> **Data supplied**
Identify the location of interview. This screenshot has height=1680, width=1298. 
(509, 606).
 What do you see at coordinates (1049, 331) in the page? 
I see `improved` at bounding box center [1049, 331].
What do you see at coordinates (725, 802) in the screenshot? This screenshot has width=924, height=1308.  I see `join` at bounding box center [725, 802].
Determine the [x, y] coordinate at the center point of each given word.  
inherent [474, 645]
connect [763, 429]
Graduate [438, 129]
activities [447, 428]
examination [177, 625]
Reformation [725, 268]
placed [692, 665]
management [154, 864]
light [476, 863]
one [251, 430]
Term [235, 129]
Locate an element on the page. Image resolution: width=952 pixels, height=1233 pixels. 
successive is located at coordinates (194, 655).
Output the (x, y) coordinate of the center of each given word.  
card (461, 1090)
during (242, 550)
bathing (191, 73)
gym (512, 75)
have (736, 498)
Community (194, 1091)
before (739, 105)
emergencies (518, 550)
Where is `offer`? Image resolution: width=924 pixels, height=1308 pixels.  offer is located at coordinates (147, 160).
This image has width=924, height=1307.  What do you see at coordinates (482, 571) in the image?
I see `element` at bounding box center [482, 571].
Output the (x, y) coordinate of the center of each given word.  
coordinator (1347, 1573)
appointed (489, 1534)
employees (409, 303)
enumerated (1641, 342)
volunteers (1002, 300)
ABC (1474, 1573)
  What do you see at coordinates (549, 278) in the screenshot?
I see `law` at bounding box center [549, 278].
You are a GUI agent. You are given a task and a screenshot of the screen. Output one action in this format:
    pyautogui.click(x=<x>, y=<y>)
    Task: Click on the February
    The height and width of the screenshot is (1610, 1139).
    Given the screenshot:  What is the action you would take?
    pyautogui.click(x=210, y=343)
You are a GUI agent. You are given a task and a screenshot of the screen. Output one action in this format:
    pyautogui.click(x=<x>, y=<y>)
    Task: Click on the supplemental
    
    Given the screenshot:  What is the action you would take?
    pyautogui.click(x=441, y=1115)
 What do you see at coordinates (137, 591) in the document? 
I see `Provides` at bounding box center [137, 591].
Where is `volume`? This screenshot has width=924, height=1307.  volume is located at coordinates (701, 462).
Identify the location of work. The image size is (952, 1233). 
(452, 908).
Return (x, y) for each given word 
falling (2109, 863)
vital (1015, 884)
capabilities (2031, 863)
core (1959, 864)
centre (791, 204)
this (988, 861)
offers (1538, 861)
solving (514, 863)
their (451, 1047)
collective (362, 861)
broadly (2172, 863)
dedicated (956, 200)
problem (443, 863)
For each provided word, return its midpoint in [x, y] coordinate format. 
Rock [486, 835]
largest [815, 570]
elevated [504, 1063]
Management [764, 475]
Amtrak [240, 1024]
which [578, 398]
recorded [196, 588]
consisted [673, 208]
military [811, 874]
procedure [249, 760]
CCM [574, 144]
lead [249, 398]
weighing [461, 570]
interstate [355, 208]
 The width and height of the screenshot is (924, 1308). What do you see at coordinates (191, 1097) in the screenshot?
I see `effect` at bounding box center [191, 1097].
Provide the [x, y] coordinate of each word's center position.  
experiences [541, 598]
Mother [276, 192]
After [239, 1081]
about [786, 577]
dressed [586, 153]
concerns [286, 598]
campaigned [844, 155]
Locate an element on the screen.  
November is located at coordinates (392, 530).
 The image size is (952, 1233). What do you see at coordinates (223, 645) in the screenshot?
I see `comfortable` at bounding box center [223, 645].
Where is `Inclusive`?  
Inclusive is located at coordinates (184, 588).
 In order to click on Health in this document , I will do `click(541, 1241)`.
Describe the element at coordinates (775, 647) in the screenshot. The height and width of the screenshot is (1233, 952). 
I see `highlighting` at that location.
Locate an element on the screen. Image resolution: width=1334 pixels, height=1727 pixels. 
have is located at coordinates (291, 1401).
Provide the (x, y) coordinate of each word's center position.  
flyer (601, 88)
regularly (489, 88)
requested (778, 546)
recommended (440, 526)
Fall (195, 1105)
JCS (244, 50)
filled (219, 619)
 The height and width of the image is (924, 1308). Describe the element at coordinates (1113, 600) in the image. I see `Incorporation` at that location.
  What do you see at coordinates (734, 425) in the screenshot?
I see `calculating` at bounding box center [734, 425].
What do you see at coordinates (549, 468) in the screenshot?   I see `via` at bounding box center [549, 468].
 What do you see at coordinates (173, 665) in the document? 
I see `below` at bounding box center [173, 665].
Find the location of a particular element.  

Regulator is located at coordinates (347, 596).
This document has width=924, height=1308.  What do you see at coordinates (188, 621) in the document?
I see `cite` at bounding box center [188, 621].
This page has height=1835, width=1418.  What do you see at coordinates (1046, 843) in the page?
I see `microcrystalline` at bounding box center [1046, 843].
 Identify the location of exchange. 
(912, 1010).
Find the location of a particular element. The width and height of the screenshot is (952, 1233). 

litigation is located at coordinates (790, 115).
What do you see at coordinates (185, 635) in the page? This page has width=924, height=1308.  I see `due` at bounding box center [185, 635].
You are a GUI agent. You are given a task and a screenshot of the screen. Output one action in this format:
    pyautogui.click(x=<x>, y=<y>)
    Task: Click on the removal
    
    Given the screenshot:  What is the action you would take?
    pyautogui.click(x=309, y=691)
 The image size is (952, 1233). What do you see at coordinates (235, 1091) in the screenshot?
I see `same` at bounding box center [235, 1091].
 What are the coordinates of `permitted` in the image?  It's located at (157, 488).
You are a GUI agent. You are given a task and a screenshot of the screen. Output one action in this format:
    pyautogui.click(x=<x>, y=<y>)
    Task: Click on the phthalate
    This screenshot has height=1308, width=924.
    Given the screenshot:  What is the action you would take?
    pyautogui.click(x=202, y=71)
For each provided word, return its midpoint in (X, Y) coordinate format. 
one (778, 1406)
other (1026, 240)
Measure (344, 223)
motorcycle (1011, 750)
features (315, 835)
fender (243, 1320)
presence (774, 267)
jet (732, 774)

> **Exercise**
Retype the part of the data that opens with the line containing "This document has" and runs through the end of the data, reproducing every line precisely.

> **Task answer**
This document has width=924, height=1308.  What do you see at coordinates (188, 621) in the document?
I see `cite` at bounding box center [188, 621].
This page has height=1835, width=1418.  What do you see at coordinates (1046, 843) in the page?
I see `microcrystalline` at bounding box center [1046, 843].
 Identify the location of exchange. 
(912, 1010).
Find the location of a particular element. The width and height of the screenshot is (952, 1233). 

litigation is located at coordinates (790, 115).
What do you see at coordinates (185, 635) in the page? This page has width=924, height=1308.  I see `due` at bounding box center [185, 635].
You are a GUI agent. You are given a task and a screenshot of the screen. Output one action in this format:
    pyautogui.click(x=<x>, y=<y>)
    Task: Click on the removal
    
    Given the screenshot:  What is the action you would take?
    pyautogui.click(x=309, y=691)
 The image size is (952, 1233). What do you see at coordinates (235, 1091) in the screenshot?
I see `same` at bounding box center [235, 1091].
 What are the coordinates of `permitted` in the image?  It's located at (157, 488).
You are a GUI agent. You are given a task and a screenshot of the screen. Output one action in this format:
    pyautogui.click(x=<x>, y=<y>)
    Task: Click on the phthalate
    This screenshot has height=1308, width=924.
    Given the screenshot:  What is the action you would take?
    pyautogui.click(x=202, y=71)
For each provided word, return its midpoint in (X, Y) coordinate format. 
one (778, 1406)
other (1026, 240)
Measure (344, 223)
motorcycle (1011, 750)
features (315, 835)
fender (243, 1320)
presence (774, 267)
jet (732, 774)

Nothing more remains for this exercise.